◆ **TEXT SHOWN**
The recent milestone follows the pandemic’s resurgence in states across the country, resulting in record daily new case counts, hospitalizations and deaths.

The U.S. has averaged well over 200,000 daily cases since early December and has had dozens of days with over 3,500 daily deaths, and while the number of hospitalizations has slightly declined from its peak a week ago, 124,000 Americans still remain hospitalized, according to the COVID Tracking Project.

After administering him with oxygen, County of Los Angeles paramedics load a potential Covid-19 patient in the ambulance before transporting him to a hospital in Hawthorne, California on December 29, 2020. (Photo by APU GOMES/AFP via Getty Images)

It took four months for the U.S. to record its first 100,000 COVID-19 deaths, but it took just over one month for the nation to reach its most recent 100,000 deaths. The spike in deaths led to the coronavirus becoming the leading cause of death in the U.S., Centers for Disease Control and Prevention Director Robert Redfield said in December. (RELATED: Global Coronavirus Death Toll Tops 2 Million)

The new milestone comes on President Trump’s final day in office. While his administration’s Operation Warp Speed was instrumental in developing effective vaccines in record time, the distribution of vaccines lagged and some states have said that they are facing dire supply shortages. (RELATED: Vaccine Stockpile Trump Administration Promised Doesn’t Exist)

Health officials have also expressed concern over two new coronavirus variants, both of which are believed to be more transmissible than the original strain. The CDC warned on Friday that a strain originating in the United Kingdom could become the dominant strain in the U.S. by March.

But even with the distribution of vaccines slowly accelerating, officials warn that the pandemic’s worst weeks likely still lie ahead.

“I think we still have some dark weeks ahead,” said Dr. Rochelle Walinsky, Biden’s incoming CDC director, adding that she expected that the U.S. would surpass 500,000 coronavirus deaths in February.

◆ **MATERIAL PROVIDED**
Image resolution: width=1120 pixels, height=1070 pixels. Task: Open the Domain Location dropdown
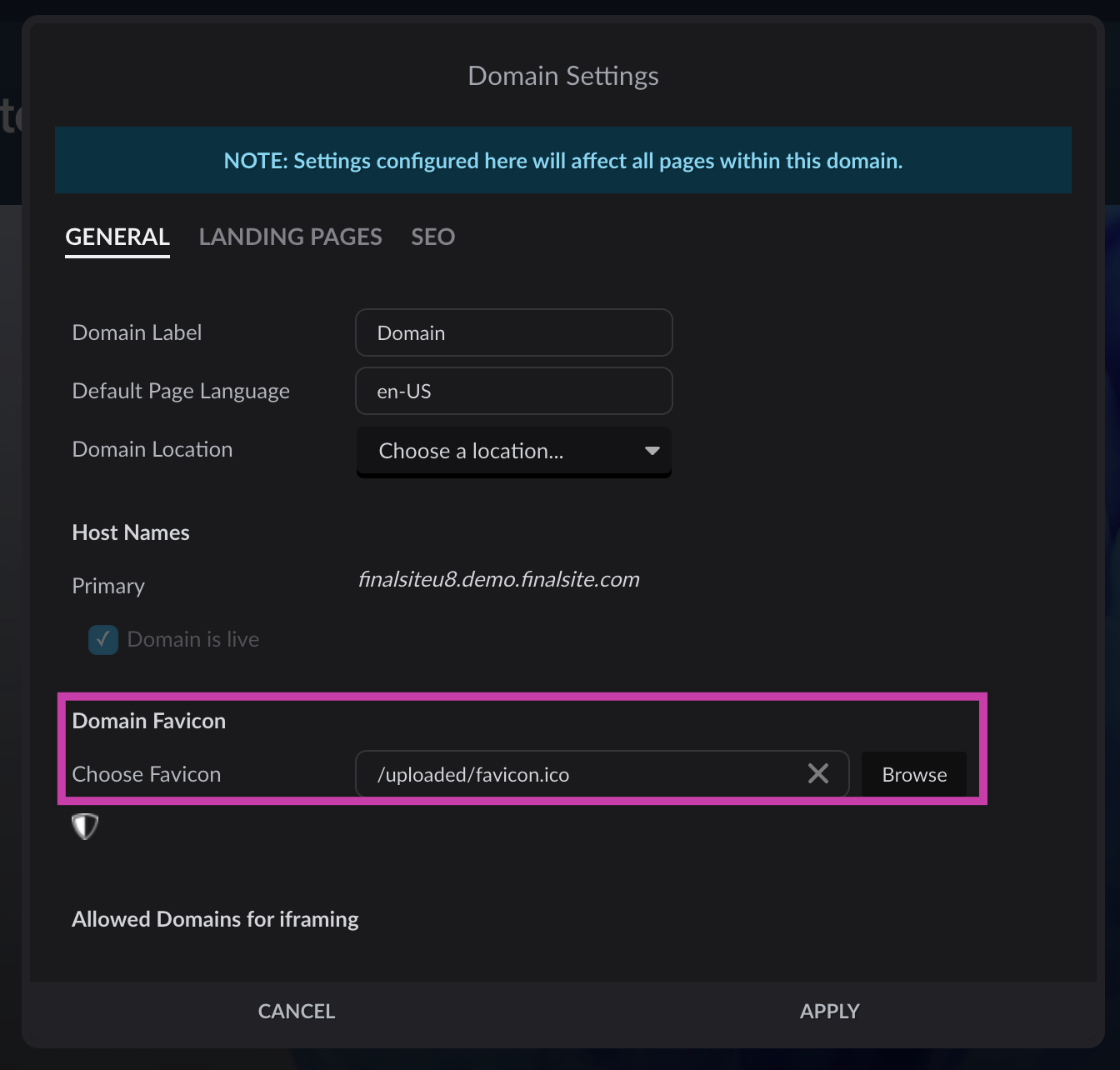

◆ **USING THE INFORMATION**
(a) In the text on U.S. coronavirus deaths, rewrite the passage starting at "The new milestone" and ending at "Promised Doesn’t Exist)", swapping "Operation Warp Speed" for "the federal vaccine effort".
(b) According to the text on U.S. coronavirus deaths, who expected the U.S. to pass 500,000 coronavirus deaths in February?

◆ **RESPONSES BY ITEM NUMBER**
(a)
The new milestone comes on President Trump’s final day in office. While his administration’s the federal vaccine effort was instrumental in developing effective vaccines in record time, the distribution of vaccines lagged and some states have said that they are facing dire supply shortages. (RELATED: Vaccine Stockpile Trump Administration Promised Doesn’t Exist)

(b) Dr. Rochelle Walinsky, Biden's incoming CDC director.